Why is the default value of an int zero?

How do I build an "int1" type that has a default value of 1?
[Hopefully no speed penalty.]
I am thinking about applications with collections.defaultdict.
What if I want to make a defaultdict of defaultdicts of lists? [I
guess my Perl background is showing -- I miss auto-vivification.]

W
 
P

Paul Rubin

wheres pythonmonks said:
How do I build an "int1" type that has a default value of 1?
[Hopefully no speed penalty.]
I am thinking about applications with collections.defaultdict.

You can supply an arbitary function to collections.defaultdict.
It doesn't have to be a class. E.g.

d = collections.defaultdict(lambda: 1)

will do what you are asking.
 
W

wheres pythonmonks

Thanks. I presume this will work for my nested example as well.
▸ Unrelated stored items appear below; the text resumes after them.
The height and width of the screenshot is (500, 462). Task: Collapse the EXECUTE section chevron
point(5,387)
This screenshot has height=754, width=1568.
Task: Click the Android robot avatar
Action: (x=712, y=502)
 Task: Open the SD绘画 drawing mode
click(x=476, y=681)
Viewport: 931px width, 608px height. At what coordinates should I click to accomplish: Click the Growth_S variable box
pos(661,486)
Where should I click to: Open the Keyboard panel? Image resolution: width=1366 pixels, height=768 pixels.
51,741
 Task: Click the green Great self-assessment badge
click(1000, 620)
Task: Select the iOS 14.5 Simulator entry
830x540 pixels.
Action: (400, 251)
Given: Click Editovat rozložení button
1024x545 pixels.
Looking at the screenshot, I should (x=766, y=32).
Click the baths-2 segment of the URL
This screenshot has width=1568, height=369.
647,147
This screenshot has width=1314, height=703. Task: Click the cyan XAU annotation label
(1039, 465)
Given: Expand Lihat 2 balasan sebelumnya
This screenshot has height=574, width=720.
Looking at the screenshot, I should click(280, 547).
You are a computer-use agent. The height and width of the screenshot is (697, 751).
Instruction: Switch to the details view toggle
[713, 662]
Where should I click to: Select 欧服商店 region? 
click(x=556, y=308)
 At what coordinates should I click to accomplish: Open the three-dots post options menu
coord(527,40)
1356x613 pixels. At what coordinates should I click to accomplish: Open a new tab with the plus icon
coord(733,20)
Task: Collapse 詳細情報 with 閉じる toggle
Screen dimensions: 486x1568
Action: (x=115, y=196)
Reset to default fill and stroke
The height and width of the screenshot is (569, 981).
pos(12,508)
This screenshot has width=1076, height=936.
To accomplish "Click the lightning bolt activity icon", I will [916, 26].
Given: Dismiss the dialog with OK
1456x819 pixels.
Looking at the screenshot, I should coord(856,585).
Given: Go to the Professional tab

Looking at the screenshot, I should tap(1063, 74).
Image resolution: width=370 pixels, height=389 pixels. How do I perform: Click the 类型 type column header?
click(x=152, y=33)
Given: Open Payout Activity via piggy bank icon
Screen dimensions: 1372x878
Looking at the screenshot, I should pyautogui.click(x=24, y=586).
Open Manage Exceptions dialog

Thanks again.

wheres pythonmonks said:
How do I build an "int1" type that has a default value of 1?
[Hopefully no speed penalty.]
I am thinking about applications with collections.defaultdict.

You can supply an arbitary function to collections.defaultdict.
It doesn't have to be a class.  E.g.

   d = collections.defaultdict(lambda: 1)

will do what you are asking.
 
J

John Nagle

Why is the default value of an int zero?


How do I build an "int1" type that has a default value of 1?
.... def __init__(self) :
.... self.val = 1
.... def __call__(self) :
.... return(self.val)
....1

This isn't useful; you'd also have to define all the numeric operators
for this type. And then there are mixed-type conversion issues.

Inheriting from "int" is not too helpful, because you can't assign
to the value of the base class. "self=1" won't do what you want.

[Hopefully no speed penalty.]
In your dreams. Although all numbers in CPython are "boxed",
so there's more of a speed penalty with "int" itself than you
might expect. There are some C libraries for handling large
arrays if you really need to crunch numbers.

John Nagle
 
P

Peter Otten

wheres said:
How do I build an "int1" type that has a default value of 1?
[Hopefully no speed penalty.]
I am thinking about applications with collections.defaultdict.
from collections import defaultdict
d = defaultdict(1 .conjugate)
d["x"] += 2
d["x"]
3

Isn't that beautiful? Almost like home;)

It is also fast:

$ python -m timeit -s"one = lambda: 1" "one()"
1000000 loops, best of 3: 0.213 usec per loop
$ python -m timeit -s"one = 1 .conjugate" "one()"
10000000 loops, best of 3: 0.0972 usec per loop

Micro-optimisation, the best excuse for ugly code...

Peter
 
P

Peter Otten

Duncan said:
Peter Otten said:
from collections import defaultdict
d = defaultdict(1 .conjugate)
d["x"] += 2
d["x"]
3

Isn't that beautiful? Almost like home;)

It is also fast:

$ python -m timeit -s"one = lambda: 1" "one()"
1000000 loops, best of 3: 0.213 usec per loop
$ python -m timeit -s"one = 1 .conjugate" "one()"
10000000 loops, best of 3: 0.0972 usec per loop

Micro-optimisation, the best excuse for ugly code...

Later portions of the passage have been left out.